The pros and cons of attending a tour event
The last time I watched any top-tier tour golf was at Q School in Spain in 2019. In the interim we’ve had various pandemics, players have played behind closed doors and it’s all been fairly sterile at times. Now we’re back to full strength and, while we’re now all obsessing about a new league that none of us really know much about or how it will play out, the DP World Tour rumbles on.
Below are a few observations of a day out at The British Masters. I’ve tried to slant it in a positive way as it’s a great and generally affordable day out, the field lacked for genuine superstars but there was still plenty to like and most of us have our own favourites away from the big names anyway.
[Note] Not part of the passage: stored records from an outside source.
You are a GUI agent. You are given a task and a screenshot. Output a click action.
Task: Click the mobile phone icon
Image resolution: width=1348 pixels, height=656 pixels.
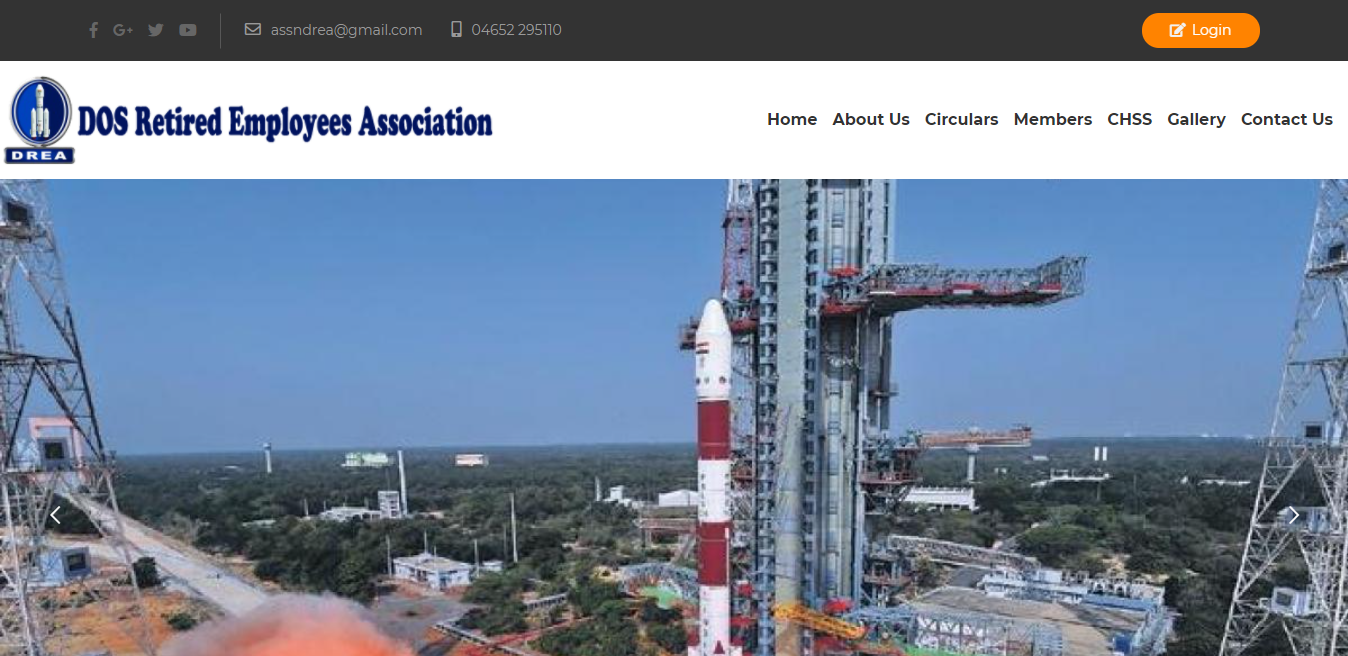click(457, 30)
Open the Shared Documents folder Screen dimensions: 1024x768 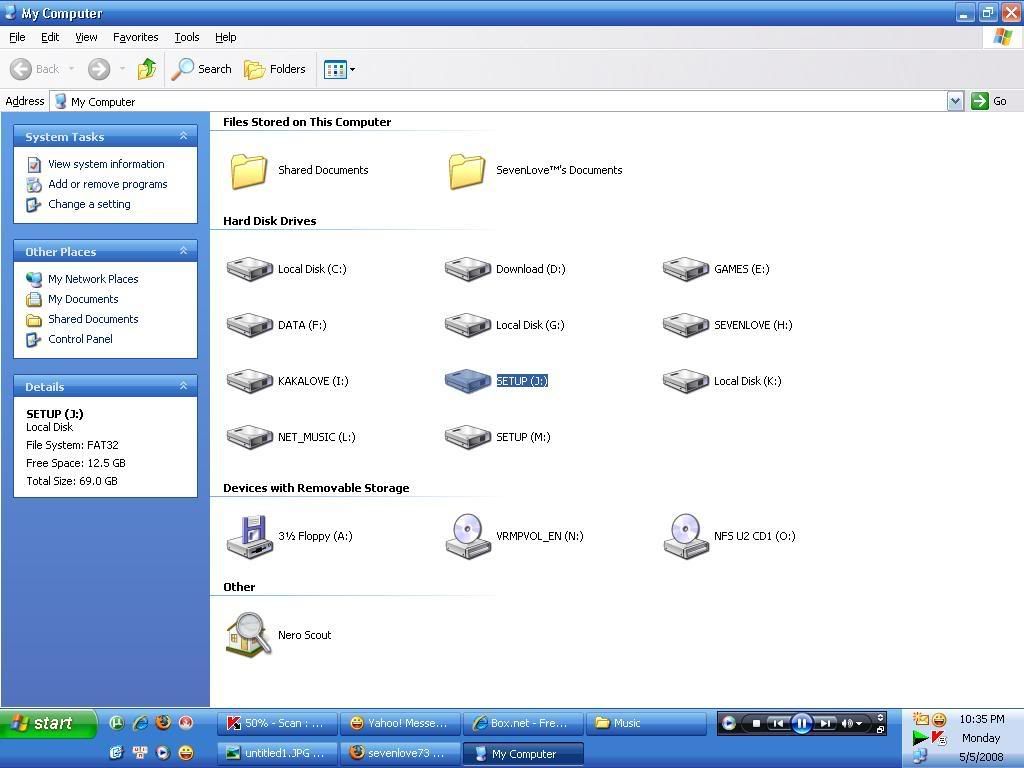pyautogui.click(x=250, y=170)
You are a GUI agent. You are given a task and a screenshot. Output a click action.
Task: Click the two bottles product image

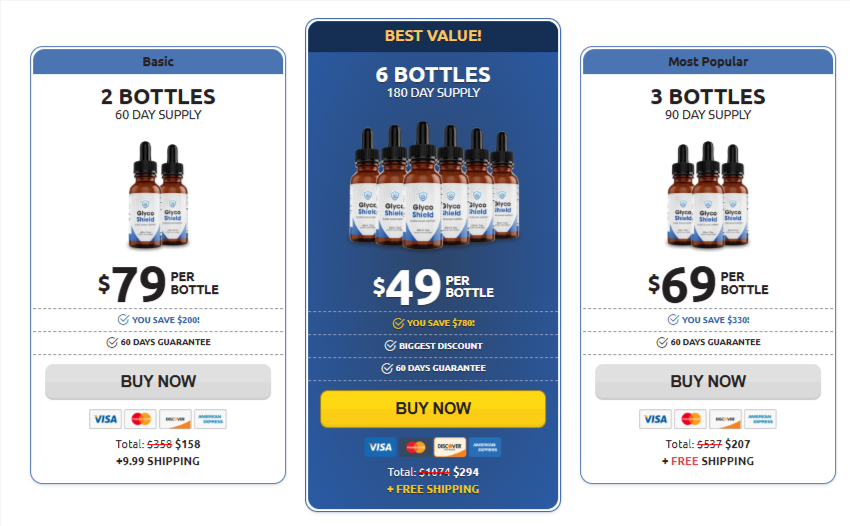click(x=159, y=195)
1 While the crowds were pretty much sold out at the weekend a Thursday at The Belfry is relatively low key. There are no queues to get in, you can get about the course very easily – if your experience of watching golf is gumping around the Open then this is as far removed from that as possible.
2 The pros play a game that we’re unfamiliar with. Think how good they are to start with and then what they do before they’ve even started a round of golf and it’s probably on a level with what most of us do for practice on an annual basis. Their attention to detail is exceptional, practising for every eventuality. People watch golf on TV, see someone a bit overweight and say golfers aren’t athletes. These boys are phenomenal at both their physical capabilities and stamina for hitting a lot of golf balls very hard.
3 If you pay attention you’ll learn things. It’s OK to back off shots, nobody really cares and why would you want to hit a shot without being certain of a few things. Watch how they read putts, without slowing the group down, watch how the quick ones are ready to pull the trigger when it’s their turn.
4 It’s good value. Our tickets were £30 and, unlike most sporting events, you’re not left wondering whether you’ve got value for money. You can be there as long as you want, the parking’s free and you don’t feel that anyone’s had your trousers down over the ticket price.
5 Even for the most cynical person (me) it’s great to be back. Some of us spend our lives watching these characters’ scores go up and down for weeks on end, so to watch them in person and get a sense of how a tournament might play out is fantastic.
1 It’s slow, glacially slow. The first few holes at The Belfry will always take an age as the 3rd is a par 5 but they still took over an hour. Things then settled down/sped up a bit and the threeball was round in five hours. Which seemed to be sort of acceptable which, of course, it’s not. But then this will never likely really change so it’s probably easier to move on and focus on something else.
2 The food remains overpriced and, while you might not expect quinoa as an option, it’s still dominated by some pricey fish and chips or a burger. You’re advised not to bring your own food but, if you don’t want to part with a decent amount of cash, you’d have to.
3 There’s a nice nod to bringing your own water bottles so you can refill as you go but there was a lack of actual filling stations around the course so you ended up buying a small carton of water for £2 anyway.